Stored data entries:
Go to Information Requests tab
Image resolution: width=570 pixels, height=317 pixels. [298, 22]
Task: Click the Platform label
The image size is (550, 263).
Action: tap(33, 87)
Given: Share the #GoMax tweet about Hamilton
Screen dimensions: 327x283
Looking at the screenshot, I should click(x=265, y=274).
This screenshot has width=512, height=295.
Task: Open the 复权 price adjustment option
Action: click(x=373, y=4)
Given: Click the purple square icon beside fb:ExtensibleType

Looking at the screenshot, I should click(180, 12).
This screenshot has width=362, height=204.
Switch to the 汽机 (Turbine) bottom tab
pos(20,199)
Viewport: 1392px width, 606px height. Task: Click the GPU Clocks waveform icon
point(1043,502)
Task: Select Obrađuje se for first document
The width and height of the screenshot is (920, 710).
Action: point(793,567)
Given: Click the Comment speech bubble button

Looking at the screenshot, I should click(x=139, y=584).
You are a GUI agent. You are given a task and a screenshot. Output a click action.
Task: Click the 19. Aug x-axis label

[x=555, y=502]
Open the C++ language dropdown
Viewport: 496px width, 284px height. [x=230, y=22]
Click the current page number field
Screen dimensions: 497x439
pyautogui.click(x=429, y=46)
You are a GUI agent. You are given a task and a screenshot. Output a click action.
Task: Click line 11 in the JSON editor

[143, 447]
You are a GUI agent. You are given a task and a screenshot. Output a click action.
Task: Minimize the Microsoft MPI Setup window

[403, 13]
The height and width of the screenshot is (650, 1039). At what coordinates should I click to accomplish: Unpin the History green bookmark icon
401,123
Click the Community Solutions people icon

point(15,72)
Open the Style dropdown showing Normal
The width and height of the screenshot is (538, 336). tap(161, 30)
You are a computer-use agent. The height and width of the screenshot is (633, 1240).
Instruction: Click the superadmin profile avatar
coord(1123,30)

- GOAL OF THE EXERCISE -
What you should do is return the records above exactly, leaving nothing out.

- RESULT OF THIS TASK -
Go to Information Requests tab
Image resolution: width=570 pixels, height=317 pixels. [298, 22]
Task: Click the Platform label
The image size is (550, 263).
Action: tap(33, 87)
Given: Share the #GoMax tweet about Hamilton
Screen dimensions: 327x283
Looking at the screenshot, I should click(x=265, y=274).
This screenshot has width=512, height=295.
Task: Open the 复权 price adjustment option
Action: click(x=373, y=4)
Given: Click the purple square icon beside fb:ExtensibleType

Looking at the screenshot, I should click(180, 12).
This screenshot has width=362, height=204.
Switch to the 汽机 (Turbine) bottom tab
pos(20,199)
Viewport: 1392px width, 606px height. Task: Click the GPU Clocks waveform icon
point(1043,502)
Task: Select Obrađuje se for first document
The width and height of the screenshot is (920, 710).
Action: point(793,567)
Given: Click the Comment speech bubble button

Looking at the screenshot, I should click(x=139, y=584).
You are a GUI agent. You are given a task and a screenshot. Output a click action.
Task: Click the 19. Aug x-axis label

[x=555, y=502]
Open the C++ language dropdown
Viewport: 496px width, 284px height. [x=230, y=22]
Click the current page number field
Screen dimensions: 497x439
pyautogui.click(x=429, y=46)
You are a GUI agent. You are given a task and a screenshot. Output a click action.
Task: Click line 11 in the JSON editor

[143, 447]
You are a GUI agent. You are given a task and a screenshot. Output a click action.
Task: Minimize the Microsoft MPI Setup window

[403, 13]
The height and width of the screenshot is (650, 1039). At what coordinates should I click to accomplish: Unpin the History green bookmark icon
401,123
Click the Community Solutions people icon

point(15,72)
Open the Style dropdown showing Normal
The width and height of the screenshot is (538, 336). tap(161, 30)
You are a computer-use agent. The height and width of the screenshot is (633, 1240).
Instruction: Click the superadmin profile avatar
coord(1123,30)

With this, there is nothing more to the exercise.